# ACTIVITY
Only lines containing the string "page" belong in the answer; find them in the records and copy them.

# DATASET CONTENT

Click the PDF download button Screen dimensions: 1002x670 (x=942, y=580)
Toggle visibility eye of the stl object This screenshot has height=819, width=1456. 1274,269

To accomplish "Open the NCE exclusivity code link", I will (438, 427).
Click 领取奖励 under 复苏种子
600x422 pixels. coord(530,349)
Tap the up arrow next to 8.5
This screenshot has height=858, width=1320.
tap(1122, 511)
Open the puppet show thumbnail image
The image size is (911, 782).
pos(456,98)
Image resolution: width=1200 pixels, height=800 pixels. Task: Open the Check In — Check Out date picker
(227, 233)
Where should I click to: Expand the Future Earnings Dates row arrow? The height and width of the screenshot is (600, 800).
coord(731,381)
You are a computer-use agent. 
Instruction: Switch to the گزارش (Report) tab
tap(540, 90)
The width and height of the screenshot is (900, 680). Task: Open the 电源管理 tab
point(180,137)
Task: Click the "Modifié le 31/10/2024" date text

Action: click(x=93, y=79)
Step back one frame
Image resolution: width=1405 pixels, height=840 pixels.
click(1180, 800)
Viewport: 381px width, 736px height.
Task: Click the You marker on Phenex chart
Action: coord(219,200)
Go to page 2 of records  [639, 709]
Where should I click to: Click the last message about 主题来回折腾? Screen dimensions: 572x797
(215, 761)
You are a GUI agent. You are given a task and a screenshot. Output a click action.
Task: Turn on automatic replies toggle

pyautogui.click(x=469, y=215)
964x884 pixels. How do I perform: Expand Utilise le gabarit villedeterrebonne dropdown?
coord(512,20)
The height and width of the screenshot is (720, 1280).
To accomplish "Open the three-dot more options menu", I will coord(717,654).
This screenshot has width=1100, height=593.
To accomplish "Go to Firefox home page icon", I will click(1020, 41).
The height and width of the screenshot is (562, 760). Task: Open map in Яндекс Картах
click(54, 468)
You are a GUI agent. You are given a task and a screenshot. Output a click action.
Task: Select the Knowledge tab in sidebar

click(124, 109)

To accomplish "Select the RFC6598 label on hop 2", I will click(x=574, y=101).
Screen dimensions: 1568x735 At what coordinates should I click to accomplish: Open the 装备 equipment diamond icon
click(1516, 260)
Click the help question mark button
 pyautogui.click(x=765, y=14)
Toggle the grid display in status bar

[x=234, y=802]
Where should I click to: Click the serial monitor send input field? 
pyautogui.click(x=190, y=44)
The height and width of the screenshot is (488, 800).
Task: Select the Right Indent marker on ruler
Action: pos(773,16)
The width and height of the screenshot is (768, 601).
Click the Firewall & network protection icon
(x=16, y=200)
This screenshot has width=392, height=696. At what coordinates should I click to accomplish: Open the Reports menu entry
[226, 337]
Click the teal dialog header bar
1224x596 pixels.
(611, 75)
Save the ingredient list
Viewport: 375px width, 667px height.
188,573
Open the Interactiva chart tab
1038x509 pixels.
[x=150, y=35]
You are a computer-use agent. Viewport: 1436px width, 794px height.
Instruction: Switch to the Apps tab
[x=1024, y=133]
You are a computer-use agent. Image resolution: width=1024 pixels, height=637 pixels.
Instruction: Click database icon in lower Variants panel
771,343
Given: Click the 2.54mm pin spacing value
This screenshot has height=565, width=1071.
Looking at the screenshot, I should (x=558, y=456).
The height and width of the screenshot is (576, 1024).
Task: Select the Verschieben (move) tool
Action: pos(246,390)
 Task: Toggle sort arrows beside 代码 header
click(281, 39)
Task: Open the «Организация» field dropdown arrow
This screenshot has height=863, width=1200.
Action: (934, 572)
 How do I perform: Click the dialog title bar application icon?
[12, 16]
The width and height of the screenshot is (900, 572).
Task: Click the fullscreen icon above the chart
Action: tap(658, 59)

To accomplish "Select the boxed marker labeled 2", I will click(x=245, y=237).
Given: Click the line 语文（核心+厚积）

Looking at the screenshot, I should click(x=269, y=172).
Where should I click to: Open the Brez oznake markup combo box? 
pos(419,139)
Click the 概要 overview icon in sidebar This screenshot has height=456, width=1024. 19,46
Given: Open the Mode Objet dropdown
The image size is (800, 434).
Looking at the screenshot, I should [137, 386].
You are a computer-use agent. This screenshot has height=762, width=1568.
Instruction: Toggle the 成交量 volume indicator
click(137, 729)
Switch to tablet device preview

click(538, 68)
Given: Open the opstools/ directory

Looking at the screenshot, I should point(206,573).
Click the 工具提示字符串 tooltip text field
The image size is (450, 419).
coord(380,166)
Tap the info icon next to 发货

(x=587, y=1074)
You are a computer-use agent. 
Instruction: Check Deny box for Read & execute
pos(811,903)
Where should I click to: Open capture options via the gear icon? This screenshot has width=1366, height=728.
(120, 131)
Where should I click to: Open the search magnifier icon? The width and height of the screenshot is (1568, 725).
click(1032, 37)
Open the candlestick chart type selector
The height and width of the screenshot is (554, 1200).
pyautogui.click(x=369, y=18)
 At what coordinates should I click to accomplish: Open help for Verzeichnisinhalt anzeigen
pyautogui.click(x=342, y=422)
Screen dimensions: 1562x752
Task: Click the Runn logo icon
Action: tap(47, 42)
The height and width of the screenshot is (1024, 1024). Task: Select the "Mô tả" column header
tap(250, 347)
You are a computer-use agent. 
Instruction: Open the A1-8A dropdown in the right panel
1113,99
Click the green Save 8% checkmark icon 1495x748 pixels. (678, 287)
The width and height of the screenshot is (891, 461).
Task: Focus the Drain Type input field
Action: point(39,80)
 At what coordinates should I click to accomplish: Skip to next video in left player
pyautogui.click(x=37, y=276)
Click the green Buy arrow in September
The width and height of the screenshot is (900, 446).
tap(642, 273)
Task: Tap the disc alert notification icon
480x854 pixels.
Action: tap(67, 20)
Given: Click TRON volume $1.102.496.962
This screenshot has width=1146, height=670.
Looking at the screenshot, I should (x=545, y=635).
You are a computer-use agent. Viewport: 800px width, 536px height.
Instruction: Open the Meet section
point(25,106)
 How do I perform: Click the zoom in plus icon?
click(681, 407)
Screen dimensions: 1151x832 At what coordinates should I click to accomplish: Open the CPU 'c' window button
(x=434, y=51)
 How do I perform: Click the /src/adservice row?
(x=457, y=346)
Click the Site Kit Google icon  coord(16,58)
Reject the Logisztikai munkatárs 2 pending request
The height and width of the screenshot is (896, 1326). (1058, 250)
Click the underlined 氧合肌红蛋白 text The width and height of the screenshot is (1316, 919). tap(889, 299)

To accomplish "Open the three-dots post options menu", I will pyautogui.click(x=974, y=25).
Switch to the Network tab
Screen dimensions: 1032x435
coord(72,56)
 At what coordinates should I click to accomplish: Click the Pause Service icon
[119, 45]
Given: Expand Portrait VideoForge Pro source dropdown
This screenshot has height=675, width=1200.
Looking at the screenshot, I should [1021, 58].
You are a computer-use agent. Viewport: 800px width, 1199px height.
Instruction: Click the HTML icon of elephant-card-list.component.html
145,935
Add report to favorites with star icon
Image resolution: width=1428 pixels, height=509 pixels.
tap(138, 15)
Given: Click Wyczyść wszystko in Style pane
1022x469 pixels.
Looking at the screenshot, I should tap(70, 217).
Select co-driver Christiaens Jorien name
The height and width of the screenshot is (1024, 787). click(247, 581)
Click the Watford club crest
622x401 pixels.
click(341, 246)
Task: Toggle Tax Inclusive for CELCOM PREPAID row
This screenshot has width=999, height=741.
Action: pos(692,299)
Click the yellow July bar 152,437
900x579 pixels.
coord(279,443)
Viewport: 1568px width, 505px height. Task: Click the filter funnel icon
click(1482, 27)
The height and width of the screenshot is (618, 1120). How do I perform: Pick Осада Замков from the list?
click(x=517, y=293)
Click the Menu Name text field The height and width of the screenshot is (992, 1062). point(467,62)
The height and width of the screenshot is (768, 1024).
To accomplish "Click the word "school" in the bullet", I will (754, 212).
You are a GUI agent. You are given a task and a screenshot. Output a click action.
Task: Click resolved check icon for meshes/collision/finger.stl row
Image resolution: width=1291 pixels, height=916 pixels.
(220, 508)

# ANSWER TO THE PROBLEM
Go to page 2 of records  [639, 709]
To accomplish "Go to Firefox home page icon", I will click(1020, 41).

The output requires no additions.